Work to complete:
Output only the lines that run from the line holding "Given: Switch to the 迁移配置 tab" to the end of the entries, both ends included, and skip the pictures.

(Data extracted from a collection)
------------------------------------------------

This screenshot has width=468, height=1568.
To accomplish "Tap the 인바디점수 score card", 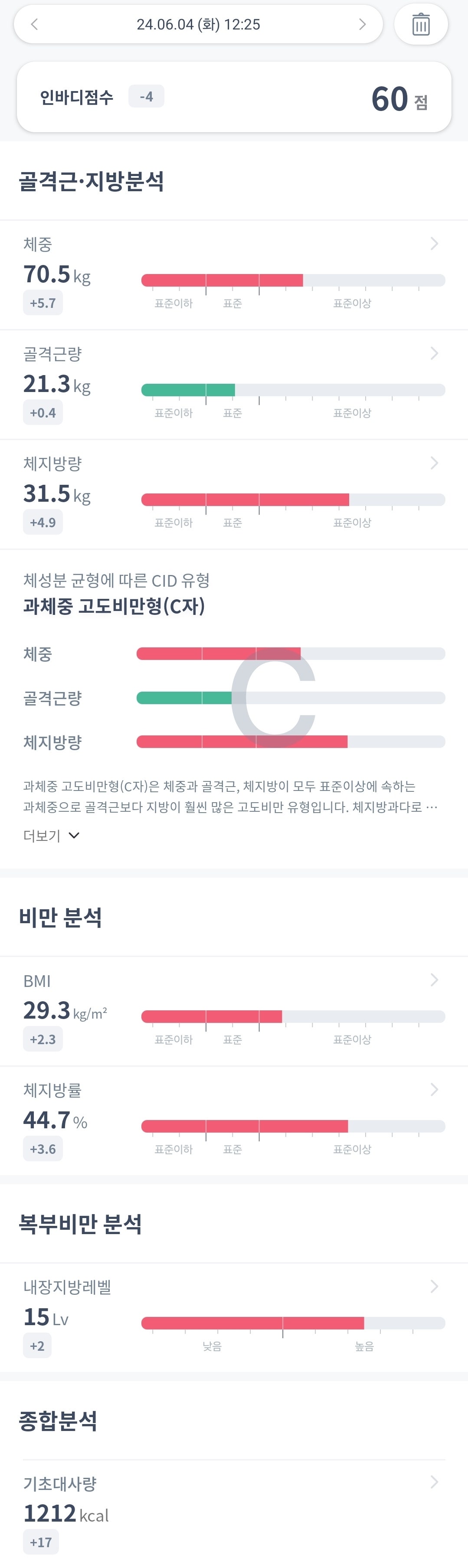I will (x=234, y=98).
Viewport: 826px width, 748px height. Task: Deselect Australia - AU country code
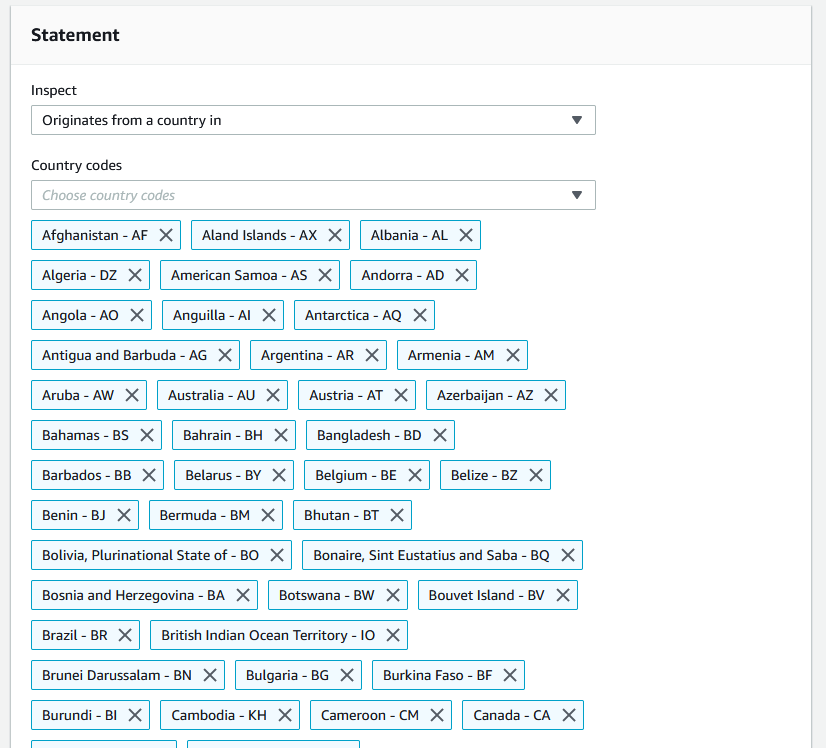pyautogui.click(x=273, y=395)
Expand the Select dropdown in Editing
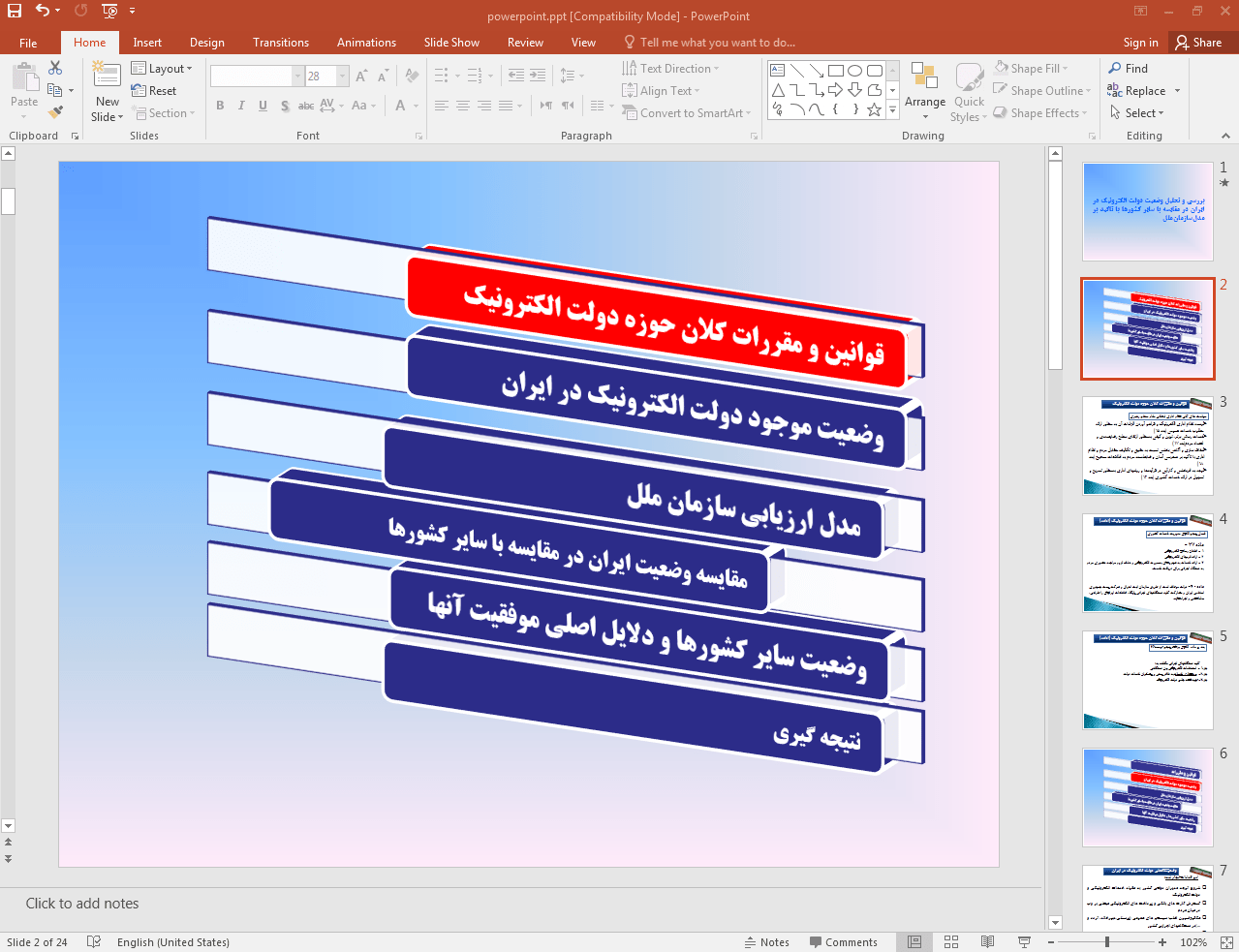Viewport: 1239px width, 952px height. pos(1137,113)
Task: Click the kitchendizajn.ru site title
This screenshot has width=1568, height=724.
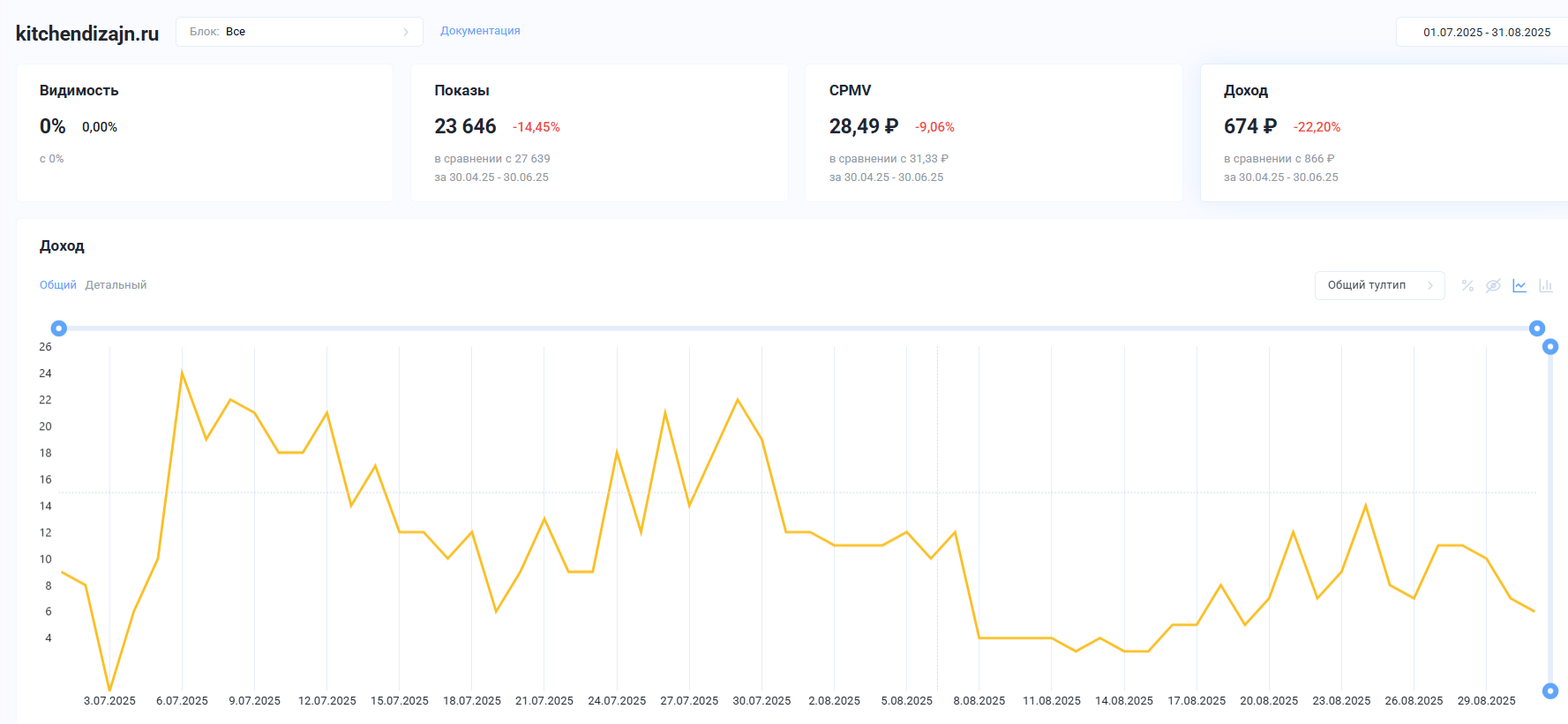Action: (87, 34)
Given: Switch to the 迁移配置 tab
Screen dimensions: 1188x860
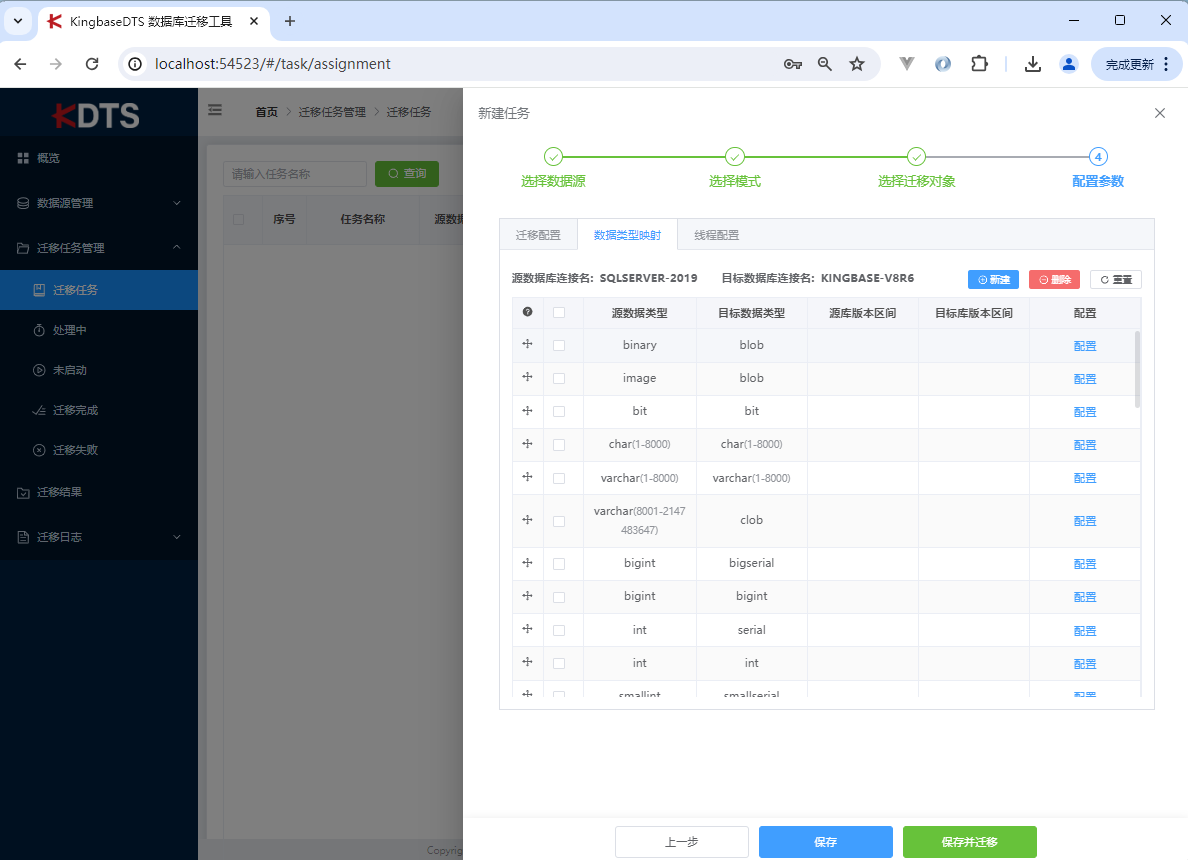Looking at the screenshot, I should (538, 235).
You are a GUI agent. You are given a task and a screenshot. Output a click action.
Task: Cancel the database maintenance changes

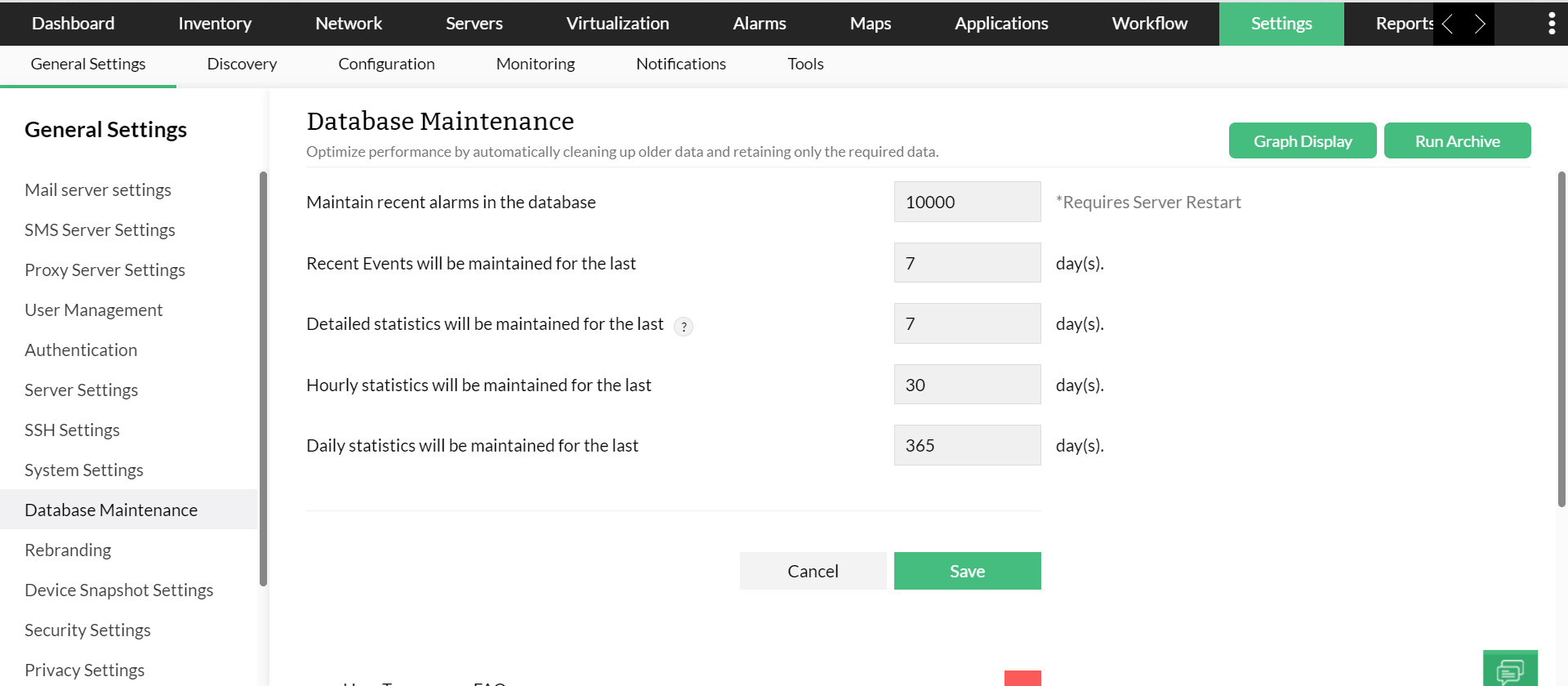813,571
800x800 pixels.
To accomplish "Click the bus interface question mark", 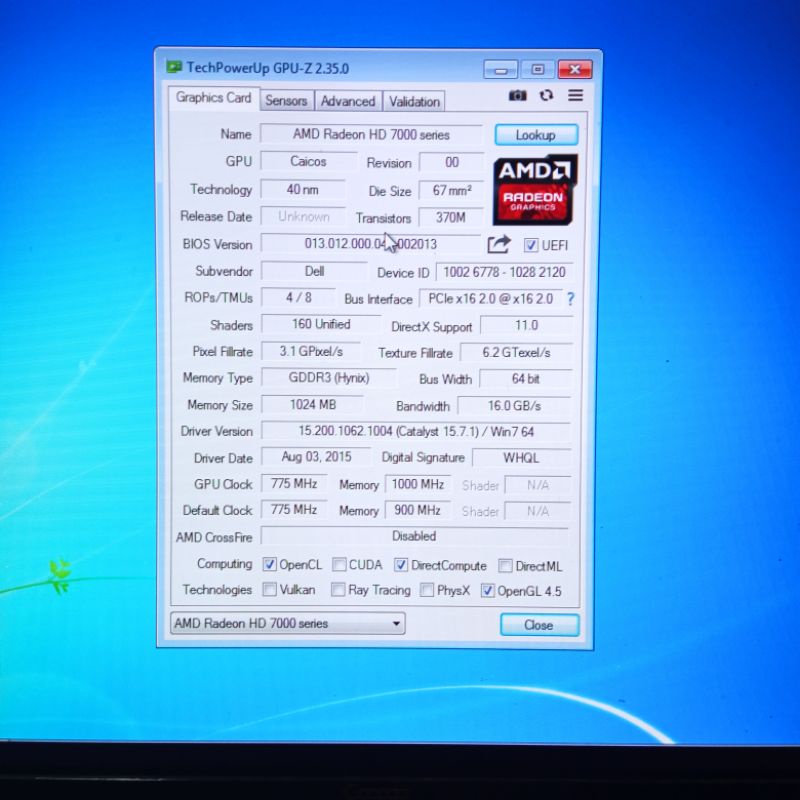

------------------------------------------------

Solved problem:
Given: Switch to the 迁移配置 tab
Screen dimensions: 1188x860
Looking at the screenshot, I should (538, 235).
You are a GUI agent. You are given a task and a screenshot. Output a click action.
Task: Cancel the database maintenance changes

813,571
800x800 pixels.
To accomplish "Click the bus interface question mark", 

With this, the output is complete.